Courtney assists with major gifts and the capital campaign, helps strategize fundraising efforts, and manages gift processing and the donor database. She has been working in the non-profit arts sector for more than fifteen years. With experience ranging from studio manager for the art department at Bowdoin College, to development and fundraising for MacDowell, the country’s oldest artist residency, she has always worked to support artists and the creation of new work.
Courtney graduated from Bowdoin College with a B.A. in Environmental Studies and Visual Arts, and earned an M.F.A. in Painting from Hunter College, CUNY. At Hunter, she received the Leeman Boksenbaum Scholarship for foreign study and in 2008 studied painting at the Frank Mohr Institute in Groningen, NL. In 2017, after 11 years in New York City, she returned to Maine to settle in the Mid-coast. She lives with her husband and two children in Camden.
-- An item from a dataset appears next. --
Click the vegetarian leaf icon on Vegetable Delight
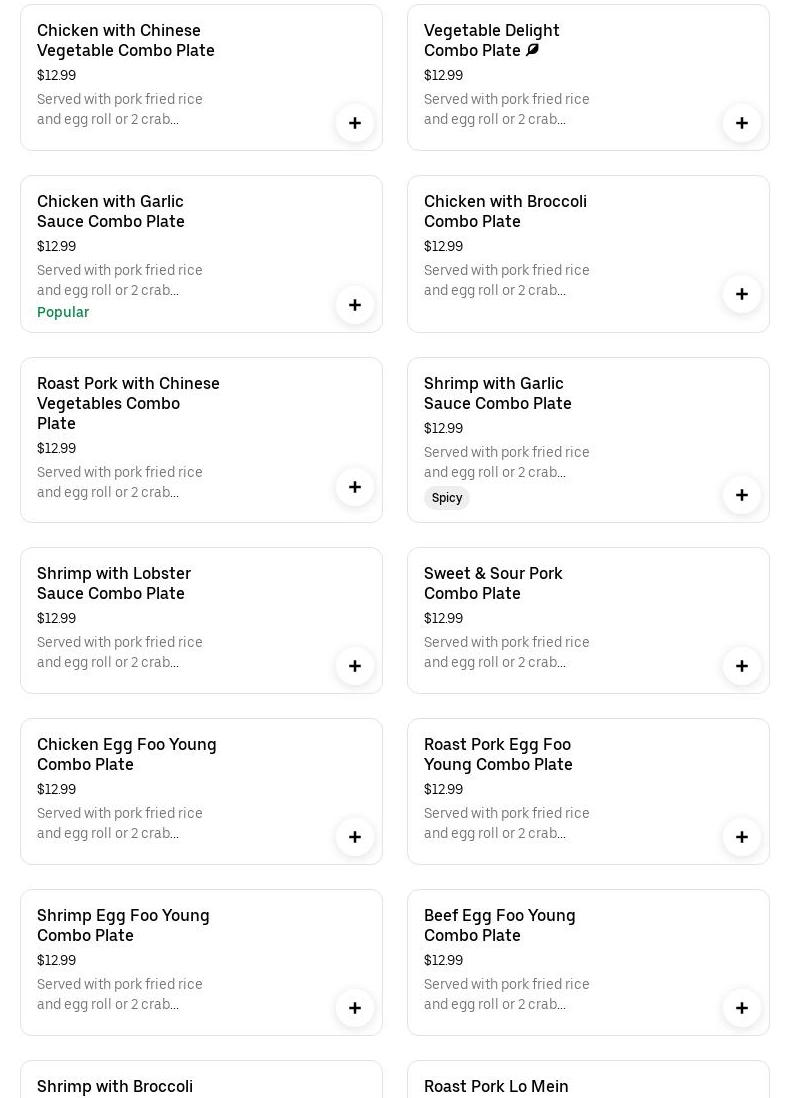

Studio Manager: Reeder Fahnestock
rfahnestock@watershedceramics.org
Among his many duties, Studio Manager Reeder Fahnestock acts as an interface between the resident artists and the facilities by maintaining the kilns and equipment and providing safety and technical information and oversight for staff, assistants, and volunteers.
He received his B.F.A. from the Kansas City Art Institute. He also attended Kansas State University, where he studied with Yoshiro Ikeda, was awarded the Strecker-Nelson Gallery MFA Scholarship, built a new wood kiln, and taught beginning and advanced ceramics. Most recently, he was the inaugural artist in residence at Pinon Hill Pottery in La Veta, Colorado. He was also an artist-in-residence for two years at Pope Valley Pottery in the Napa Valley in California. His son, Ri, is studio shop manager at the University of New Hampshire in Durham and recently came in second in a hotly contested National Wife Carrying Competition in nearby Sunday River.
Associate Director of Development & Special Events: Courtney Norian
cnorian@watershedceramics.org
Courtney joined Watershed in June of 2015, bringing with her experience in fundraising, event planning, and marketing. Courtney manages Watershed’s fundraising efforts and organizes Salad Days and other fundraising events.
Prior to coming to Watershed, Courtney worked in Boston for Dana-Farber Cancer Institute as member of the development marketing department and then as the associate director of the Boston Marathon® Jimmy Fund Walk. During her time at Dana-Farber, she helped the Jimmy Fund Walk become the highest grossing, single-day, fundraising walk in the nation, raising nearly $8 million in 2013. Early in her career, Courtney also worked for a small advertising agency outside Philadelphia and produced television shows for Warner Bros./Telepictures in New York City.
Courtney is a graduate of the University of Pennsylvania with a B.A. in Communications. She hails from Wyndmoor, PA and currently lives in Bristol, ME with her husband, Matt, and her children Peter, Nate, and Harper.